O salário médio mensal nas boas indústrias da China é de US$ 100. É uma diferença brutal em relação ao mundo ocidental. Nas indústrias médias e pequenas, isso cai para US$ 80, US$ 70 e até US$ 60. O custo da produção é beneficiado com esses salários, sem contar as outras benésses que são usufruídas pelos produtores chineses (juros baixos, tributos razoáveis, subsídios de vários tipos, empréstimos não honrados, etc.).
Ao se transformar em um grande produtor e exportador de produtos eletrônicos, máquinas, equipamentos, tecidos, confecções, calçados, etc. com base em um custo do trabalho irrisório, a China provocou um efeito indireto de expansão da oferta da mão-de-obra mundial.
É isso mesmo. Ao consumir os produtos chineses em grande escala - em lugar de produzi-los domesticamente, os países do mundo estão comprando bens produzidos por uma força de trabalho crescentemente qualificada e de baixíssimo custo. barata.
A população rural da China está estável em 800 milhões de pessoas. A urbana, de 500 milhões, cresce a mais de 4% ao ano. É aí que estão as indústrias que absorvem cerca de 300 milhões de pessoas que trabalham 10 horas por dia durante seis ou sete dias por semana. Com a intensificação da educação básica e treinamentos específicos (a matricula no ensino médio cresceu 4 vezes entre 1998-2003), a mão-de-obra industrial da China vem elevando a produtividade de forma substancial.
Em resumo, o mundo ganhou, na prática, um contingente de trabalhadores industriais da ordem de 300 milhões de pessoas que recebem menos de um décimo do que ganham, em média, os seus similares ocidentais. Foi uma espetacular ampliação da oferta de trabalho barato.
Ao lado disso, a China está contribuindo para baixar os preços dos bens vendidos no mundo inteiro. Isso tem ajudado a manter a inflação em patamares irrisórios na maior parte do Ocidente. Apesar de aumentos recentes, as taxas de juros praticadas no mercado internacional permanecem muito baixas (exceto Brasil), o que reforça a queda da inflação.
Se considerarmos que a Índia e as repúblicas da ex-União Soviética também produzem com salários baixos e benefícios reduzidos, estima-se que, nos últimos dez anos, a força de trabalho mundial dobrou.
Dentro desse novo quadro de oferta, os trabalhadores dos demais países enfrentam hoje uma condição de difícil competição. Seus colegas da China, Índia e ex-União Soviética estão dispostos a trabalhar por remuneração e benefícios bem inferiores aos por eles pleiteados.
Esse exercito de trabalhadores dispostos a ganhar menos tornam a vida dos dirigentes sindicais ocidentais extremamente penosa na hora de negociar salários e benefícios. Ou seja, a sua renda passou a ser fixada por Beijing, Nova Deli, Moscou e várias cidades industriais da Europa do leste tais como Gliwice (Polônia), Kolin (República Checa), Zilina e Trnava (Eslováquia).
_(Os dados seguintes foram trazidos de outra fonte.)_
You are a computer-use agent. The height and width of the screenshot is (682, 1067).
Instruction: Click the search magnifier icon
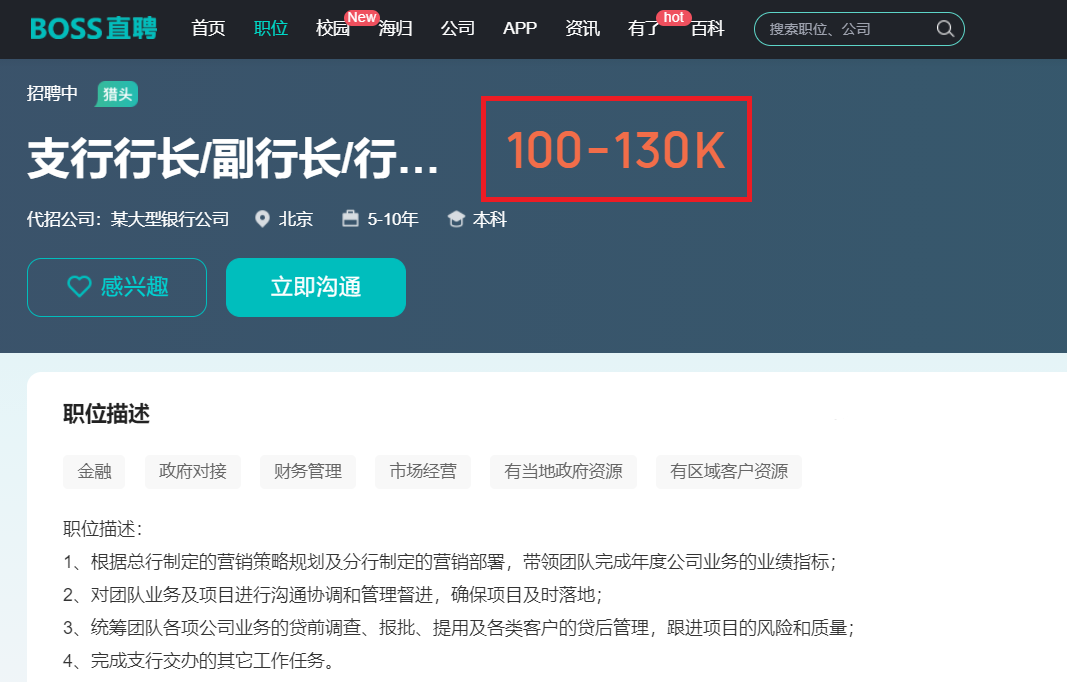tap(944, 29)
Esta é a nova ordem mundial no campo do trabalho humano. De certa maneira, o barateamento do fator trabalho acabou gerando maiores ganhos para o capital e provocando desemprego entre trabalhadores cujos sindicatos exigem remuneração muito acima daqueles países.
No caso do Brasil, o achatamento salarial dos ultimos anos carrega internamente a interferência do referido exército, à qual se soma as despesas excessivas na contratação impostas pela inegociável e imutável legislação trabalhista.
Por isso, o tratamento da questão do trabalho no Brasil já não comporta mais a tomada de medidas isoladas. Nosso país não está separado do mundo. Ao contrário, está bem inserido em um quadro no qual a oferta mundial de mão-de-obra de boa qualidade e de baixos salários, infelizmente, aumentou de forma surpreendente e em um período relativamente curto. Isso exige uma rápida reformulação das leis vigentes e uma intensificação da formação profissional para que, através dessas duas medidas, a mão-de-obra do Brasil possa se tornar competitiva e produtiva em níveis mundiais. Do contrário corremos o risco de aumentar o desemprego e a informalidade e baixar ainda mais os salários.